When Lizzy was allowed, she and I wandered among the waiting wagons. People were rearranging their goods, or trading with each other. Talking. Arguing. Once we came upon some fiddlers as well as boys playing baseball, the lopsided ball made of stitched leather and stuffed with horsehair, the bat a tree branch.

All during this time, I was intent upon avoiding Mr. Mawr. For the most part, he didn’t pay much attention to me. But every now and again, he’d happen to come by. I suppose he was keeping watch on me. Nothing more. Not yet.

May 21

We moved to the head of the line. Our steam-paddle ferry carried twelve wagons each passage and charged
five
dollars for each wagon. If we wished to go on, there was no choice.

We rolled our wagons onto the ferry, set the brakes, and tied the wheels down so they wouldn’t move. Then came the oxen. As they were skittish, it took a fair deal of pushing, shoving, and whipping to get them in place. Then we had to calm them, which was my job. Though her mother objected, Lizzy worked with me.
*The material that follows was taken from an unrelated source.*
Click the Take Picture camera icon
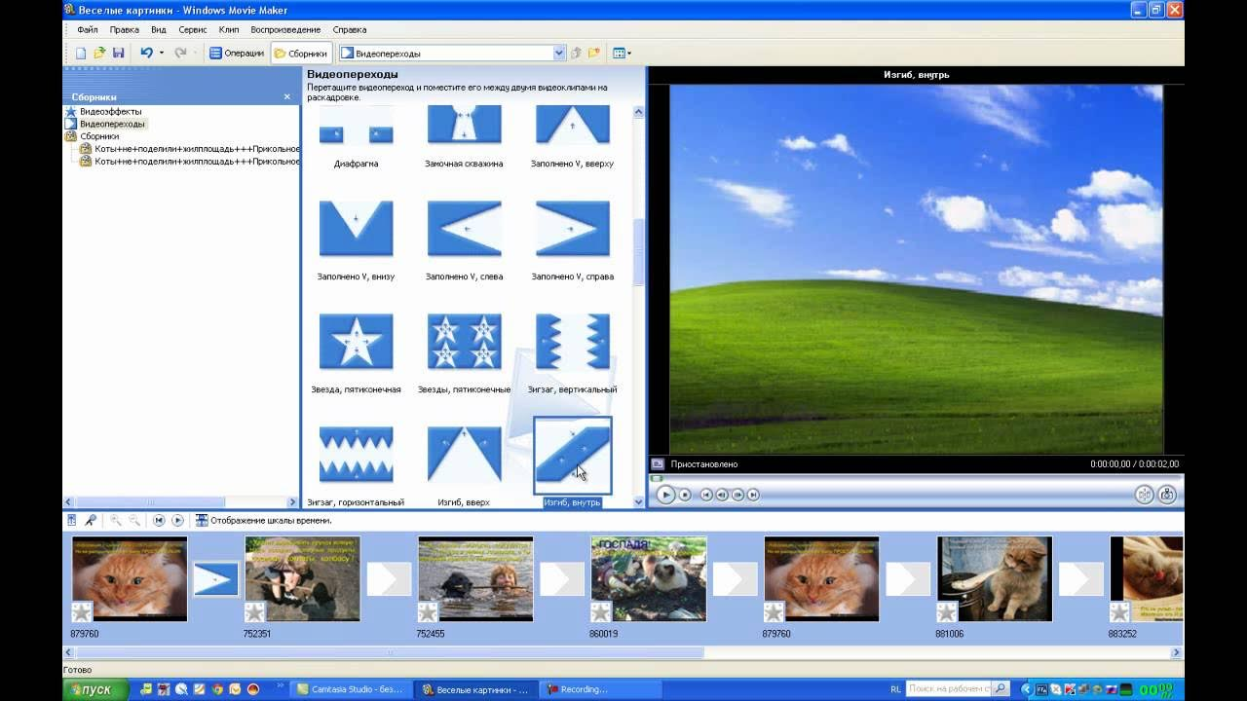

The river’s wildness made us uneasy, especially Mrs. Bunderly. She determined to stay inside the wagon and not watch. As for Mr. Bunderly, for once he barely said a word, which meant he too was nervous. Now and again the oxen lowed for the unnaturalness of the crossing.
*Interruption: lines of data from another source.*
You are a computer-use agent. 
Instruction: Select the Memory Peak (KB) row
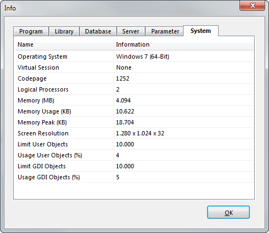pos(134,122)
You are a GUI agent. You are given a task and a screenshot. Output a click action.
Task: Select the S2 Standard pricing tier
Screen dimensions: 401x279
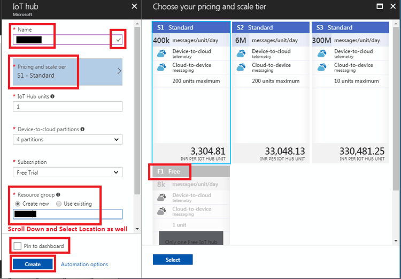pyautogui.click(x=271, y=91)
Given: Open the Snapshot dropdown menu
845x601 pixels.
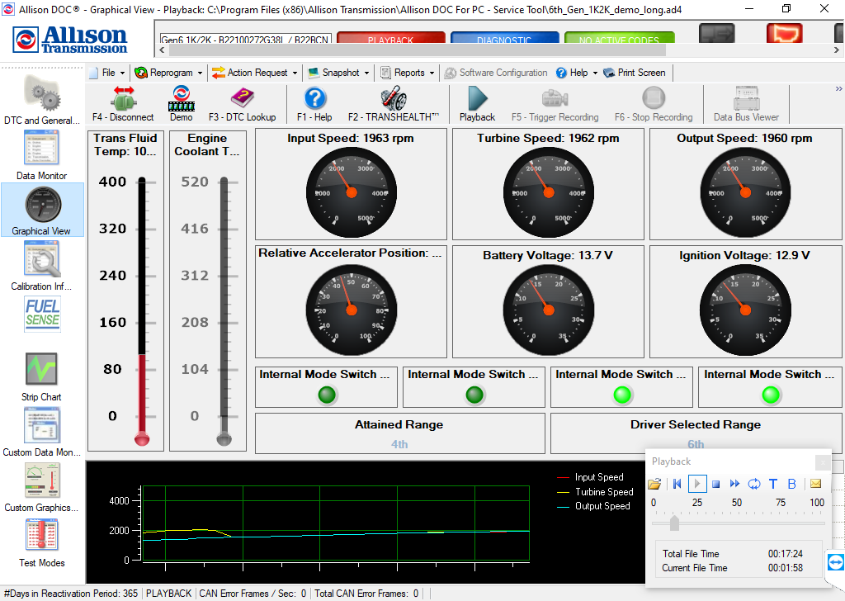Looking at the screenshot, I should [338, 73].
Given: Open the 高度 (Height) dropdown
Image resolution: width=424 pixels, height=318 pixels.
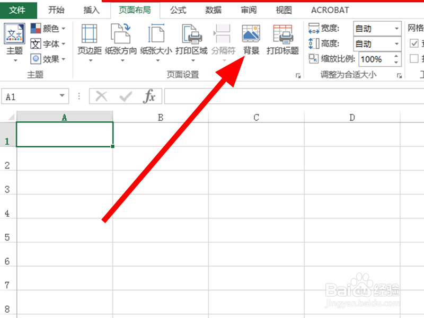Looking at the screenshot, I should (396, 43).
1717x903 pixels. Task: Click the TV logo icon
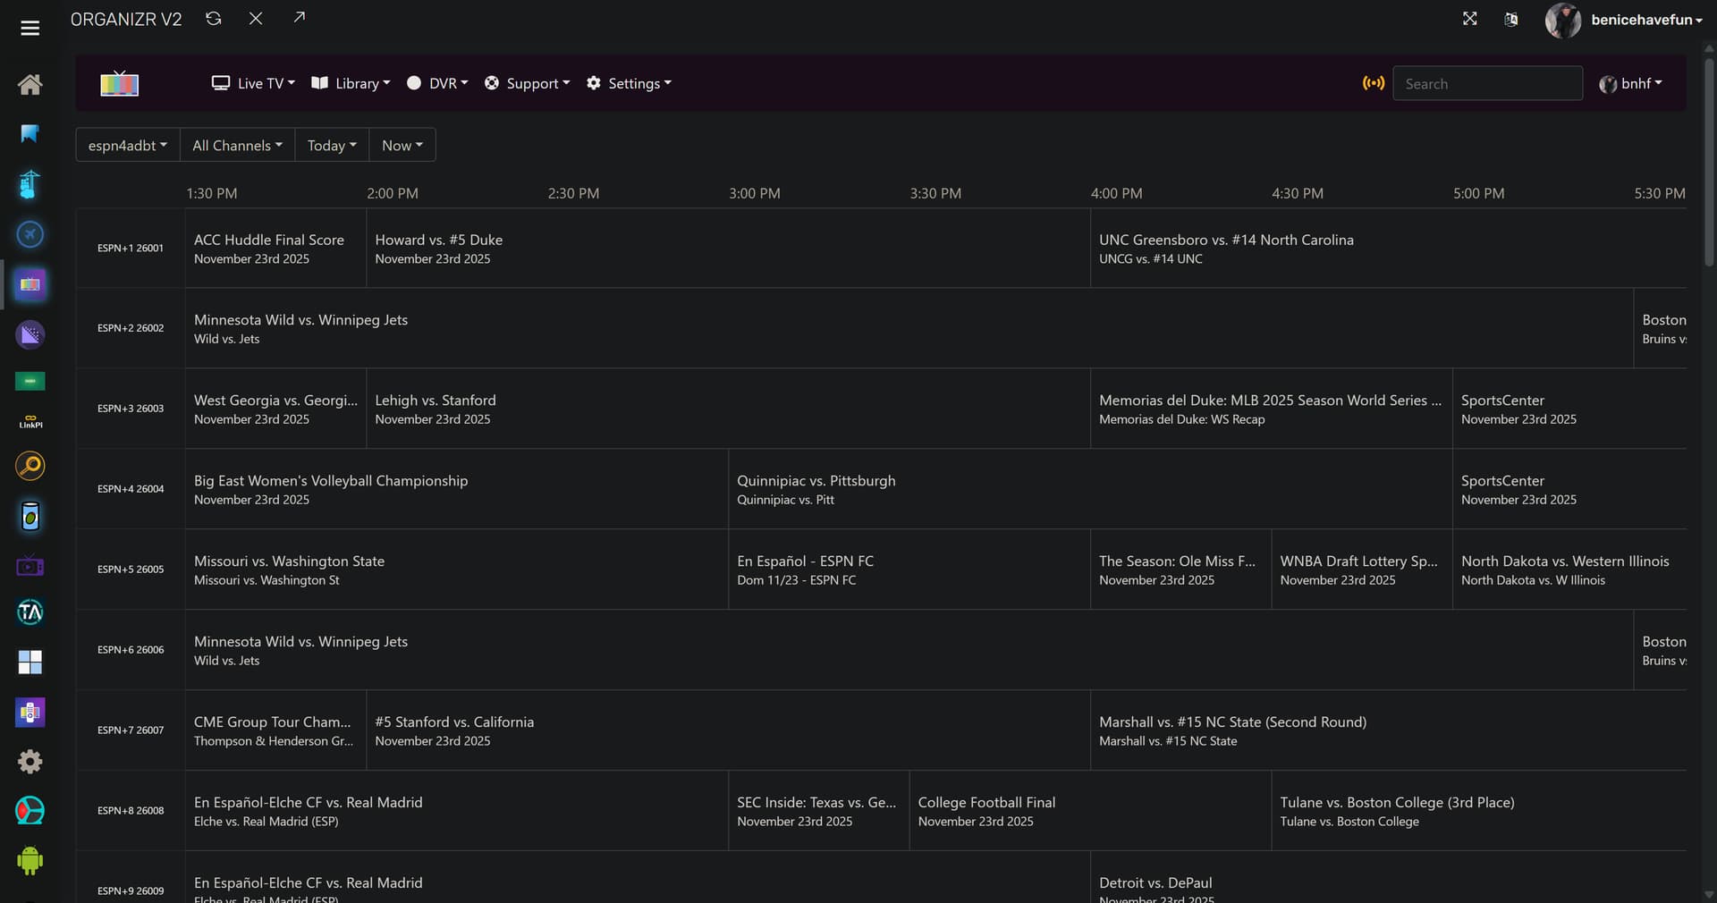[119, 83]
I was more excited than tense, feeling we were crossing a great boundary, the division between past and future. I suspect Lizzy felt the same, for when she looked at me, she offered a gleeful smile.
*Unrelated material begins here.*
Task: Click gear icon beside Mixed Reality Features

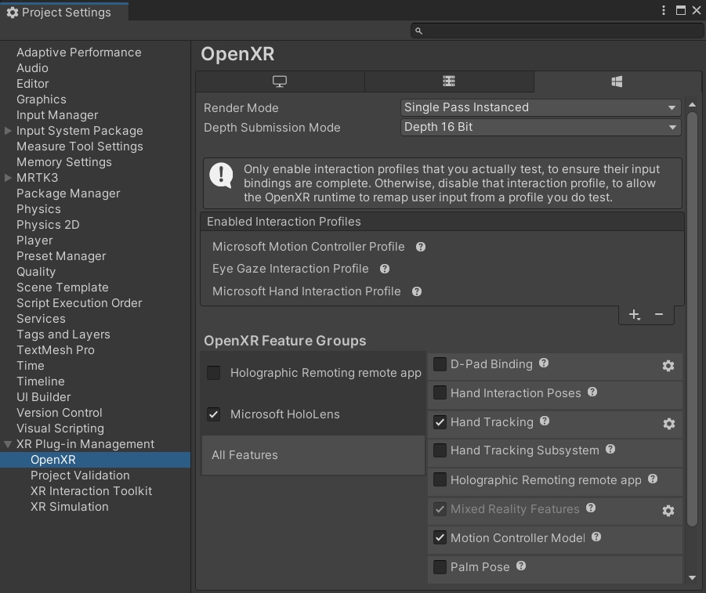Action: tap(668, 511)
As our ferry was getting ready to push away, I saw another in front of us. It was a small, raftlike boat, carrying only two wagons, oxen, and a few people being poled slowly across.

As I watched, that other ferry suddenly tilted to one side.

“Lizzy!” I cried. “Look!”

We stared, horrified, as the people on the raft began yelling and screaming, moving to the opposite side of the ferry while the oxen began to bellow, their desperate cries reaching across the river. It was to no avail: the ferry listed so heavily, so quickly, a pair of yoked oxen lost their footing and tumbled into the river. But they must have been tied to a wagon, for one cascaded into the water, too. It sent up a great billowing splash and was swept immediately away, only to sink in the roiling waters. Behind, the ferry raft righted itself, and nothing more was lost.

But from that ferry came the most dreadful cries of lamentation, appalling to hear. I saw a man restrain a woman from leaping into the waters. We would learn later that a one-year-old child had been sleeping within the wagon that was lost—drowned.